Just got home with the new game. This game is awsome!!


----------



## bruterider27 (Apr 29, 2010)

My buddy got it I haven't had a chance to play it


----------



## jbadon (Sep 21, 2009)

i should get it pretty soon u on x box or ps3?


----------



## Big D (Jun 23, 2009)

My kids' friend just got it. I probably won't see them for the balance of the weekend. They think it's great....on the X-360


----------



## meangreen360 (May 3, 2009)

xbox 360 for me


----------



## jbadon (Sep 21, 2009)

that suxx i got ps3


----------



## bruterider27 (Apr 29, 2010)

Me to


----------



## BleednGreen68 (Apr 19, 2010)

Anyone use that new controller system for the xbox360? Looks really cool.


----------



## tacoma_2002 (Jul 16, 2009)

me too...figured I'd see how some folks like it on ps3 before I buy it...


----------



## fstang24 (Jan 9, 2010)

gonaa pick up a copy of cod black ops for the ps3 in a few minutes, let you guys no how it is


----------



## chapy4650 (Nov 4, 2010)

yeah..it looks pretty awesome from the trailers..ill prolly pick it up this weekend...AND if you guys wanna add me on x-box 360 my gamertag is akbar4650


----------



## 03dsglightning (Jun 18, 2010)

Yep i got it !!! Lvl 30 now  o0timboslice0o is my gamertag


Sent from my iPhone using Tapatalk


----------



## Polaris425 (Dec 16, 2004)

Jealous!


----------



## poporunner50 (Aug 5, 2010)

Ok I got it on xbox beat it in one day. In my eyes it's the best one so far.


----------



## Alabama_Mud_Dog (Oct 7, 2010)

i have cod blackops on xbox 360... i'm new to gameing( only have an xbox for a week now)... but i love playing online.. i get killed more then i kill but i ain;t never had so much fun dieing..


----------



## hondarider78 (Jan 12, 2010)

I have it for ps3 it is the best one so far one thing that I don't like is the multiplayer is not that adjustable like it was in mw2


----------



## 08GreenBrute (Jul 13, 2009)

online play is good i just wish i was better lol


----------



## jbadon (Sep 21, 2009)

i still have mw2 on ps3 send me a request badon1300


----------



## Big D (Jun 23, 2009)

poporunner50 said:


> Ok I got it on xbox beat it in one day. In my eyes it's the best one so far.
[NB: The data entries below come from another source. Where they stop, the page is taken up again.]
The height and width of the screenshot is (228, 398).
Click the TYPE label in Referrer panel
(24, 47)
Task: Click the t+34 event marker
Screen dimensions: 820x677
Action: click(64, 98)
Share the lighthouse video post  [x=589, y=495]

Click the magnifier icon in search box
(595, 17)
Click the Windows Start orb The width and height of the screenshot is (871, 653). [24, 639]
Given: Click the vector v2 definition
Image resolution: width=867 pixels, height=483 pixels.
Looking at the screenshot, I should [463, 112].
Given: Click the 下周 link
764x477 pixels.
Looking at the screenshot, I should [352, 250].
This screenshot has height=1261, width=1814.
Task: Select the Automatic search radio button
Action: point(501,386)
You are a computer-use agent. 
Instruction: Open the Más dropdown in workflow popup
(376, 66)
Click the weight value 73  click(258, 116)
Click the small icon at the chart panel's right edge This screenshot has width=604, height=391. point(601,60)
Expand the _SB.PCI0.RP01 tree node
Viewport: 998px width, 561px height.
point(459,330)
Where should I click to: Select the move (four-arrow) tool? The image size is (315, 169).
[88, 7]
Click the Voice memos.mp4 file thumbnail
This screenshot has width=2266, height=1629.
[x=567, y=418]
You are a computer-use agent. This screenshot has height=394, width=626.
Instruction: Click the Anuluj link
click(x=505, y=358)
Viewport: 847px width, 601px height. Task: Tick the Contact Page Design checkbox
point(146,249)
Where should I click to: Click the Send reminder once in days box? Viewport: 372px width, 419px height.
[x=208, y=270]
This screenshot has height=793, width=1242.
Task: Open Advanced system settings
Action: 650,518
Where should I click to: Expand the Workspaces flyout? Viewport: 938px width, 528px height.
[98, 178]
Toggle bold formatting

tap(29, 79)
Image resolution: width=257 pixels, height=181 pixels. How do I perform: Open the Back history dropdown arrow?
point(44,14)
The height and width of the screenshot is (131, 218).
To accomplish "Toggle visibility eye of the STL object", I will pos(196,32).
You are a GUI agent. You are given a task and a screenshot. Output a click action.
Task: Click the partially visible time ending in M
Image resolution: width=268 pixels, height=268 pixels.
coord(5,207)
My 13-year-old wants to know what difficulty level you're at when you did that.


----------



## lilbigtonka (Dec 30, 2008)

just picked it up hit me up guys my gamertag is lilbigtonka


----------



## poporunner50 (Aug 5, 2010)

well haha on the 9th i beat it on recurit but ive beat it on hardened in 3 days. working on veteran.


----------



## ThaMule (Jan 26, 2010)

I think i am the only one in any of my offroad forums that has this for PC. I belong to a gaming clan though. I have already prestiged as well. Anybody else got it for PC?


----------



## Beachcruiser (Feb 27, 2010)

Anyone ever play Battlefield Bad Company 2?


----------